A PA desapareceu com a descontinuação da linagliptina
A tomografia computorizada do abdómen e da pélvis com contraste intravenoso não revelou anomalias pancreáticas agudas e uma vesícula biliar cirurgicamente ausente sem dilatação biliar significativa. De acordo com os critérios revistos de Atlanta, o diagnóstico de PA foi feito com base num quadro clínico típico e numa lipase que excedia três vezes o limite superior da norma.
O doente recebeu fluidos intravenosos e analgésicos adequados. A linagliptina, a bumetanida e o lisinopril foram inicialmente descontinuados, mas a hidralazina, o carvedilol e a atorvastatina foram mantidos. À medida que o estado da doente melhorava, a sua dieta foi gradualmente retomada. O seu internamento foi complicado por uma lesão renal aguda com um pico de creatinina de 3,73 mg/dl, que melhorou para 2,91 mg/dl no momento da alta. Os valores laboratoriais normalizaram-se progressivamente. As dores abdominais da doente desapareceram durante a sua hospitalização, que durou 5 dias. Na consulta de seguimento no hospital, o doente foi novamente medicado, com exceção da linagliptina, que não provocou novos episódios de pancreatite. Um mês depois, a lipase foi novamente medida e estava dentro dos valores normais.

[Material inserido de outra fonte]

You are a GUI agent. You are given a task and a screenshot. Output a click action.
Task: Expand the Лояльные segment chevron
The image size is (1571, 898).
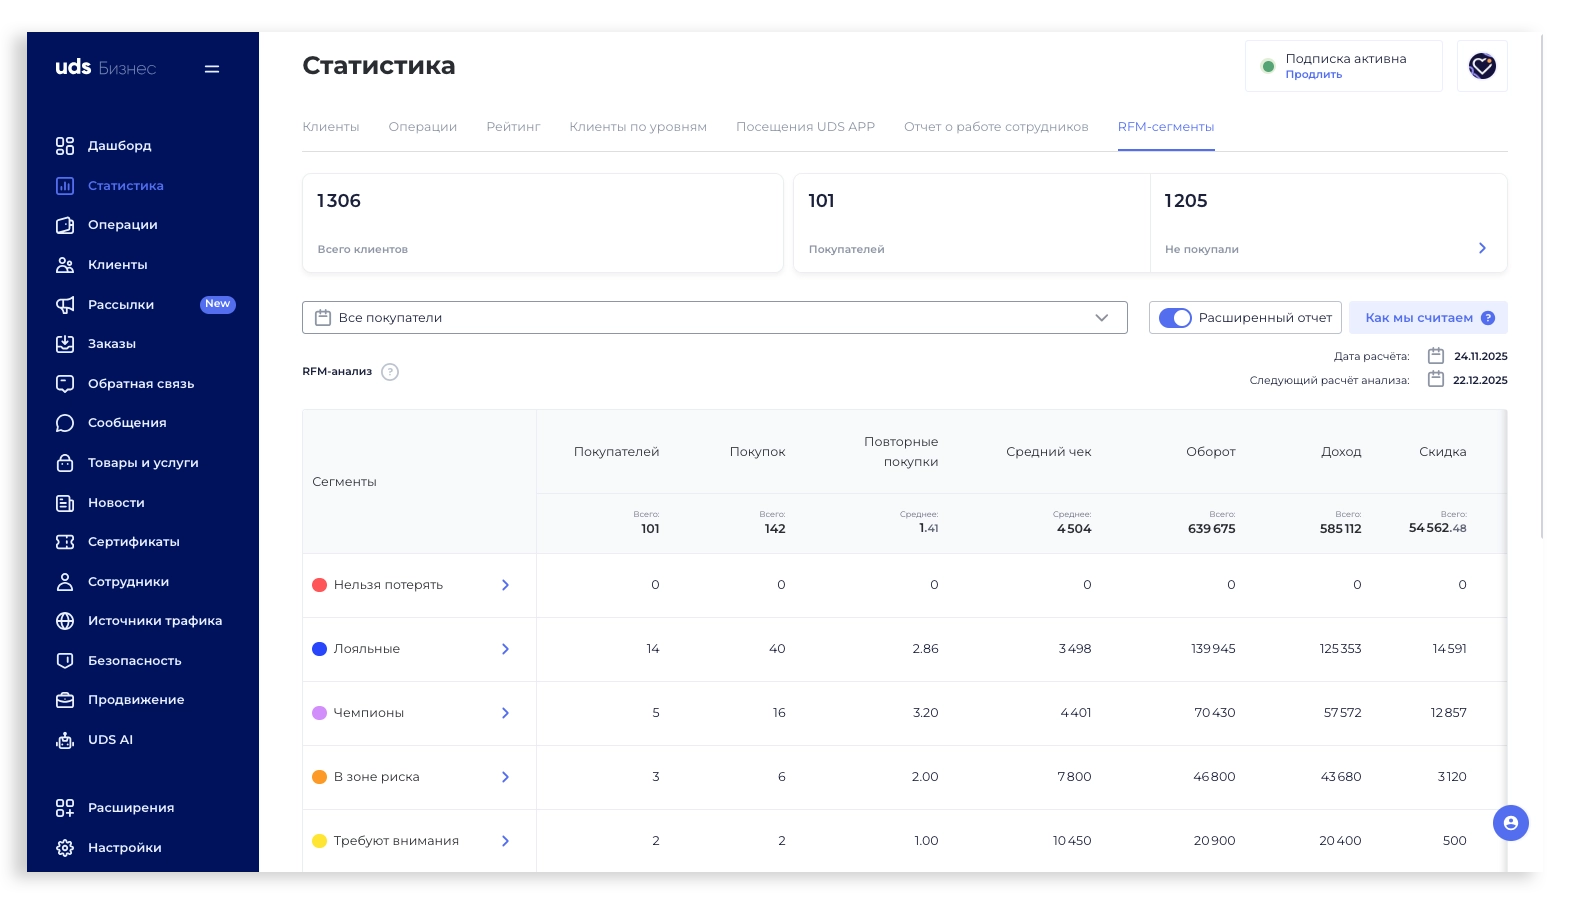pyautogui.click(x=505, y=649)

A linagliptina é excretada pelo fígado, ao contrário dos inibidores da DPP4, que são excretados pelos rins. Curiosamente, são relativamente poucos os casos de PA associados à linagliptina. Esta observação pode dever-se ao mecanismo de eliminação único ou à utilização relativamente menor em comparação com outros inibidores da DPP4, escrevem o Dr. El Sharu e os seus colegas. Além disso, esta observação pode ser afetada pela maior prevalência de DRC em doentes com diabetes, levando a que outros inibidores da DPP4 sejam notificados com maior frequência. No entanto, são necessários mais estudos para confirmar estes resultados, sublinham os autores.
Os medicamentos à base de incretina são substâncias activas bem conhecidas que são utilizadas para o controlo glicémico em doentes com diabetes tipo 2. Destes medicamentos, os agonistas do péptido 1 semelhante ao glucagon são conhecidos por estarem associados à pancreatite. No entanto, uma relação semelhante com os inibidores da dipeptidil peptidase-4 é controversa. A linagliptina, em particular, não foi suficientemente documentada na literatura disponível. Por conseguinte, é importante ter em conta esta ligação quando prescrever estes medicamentos na prática clínica.
Literatura:
- El Sharu H, Hidri S, Peltz J, Alqaisieh M: Linagliptin-Induced Pancreatitis. AIM Clinical Cases 2023; 2: e230316; doi: 10.7326/aimcc.2023.0316.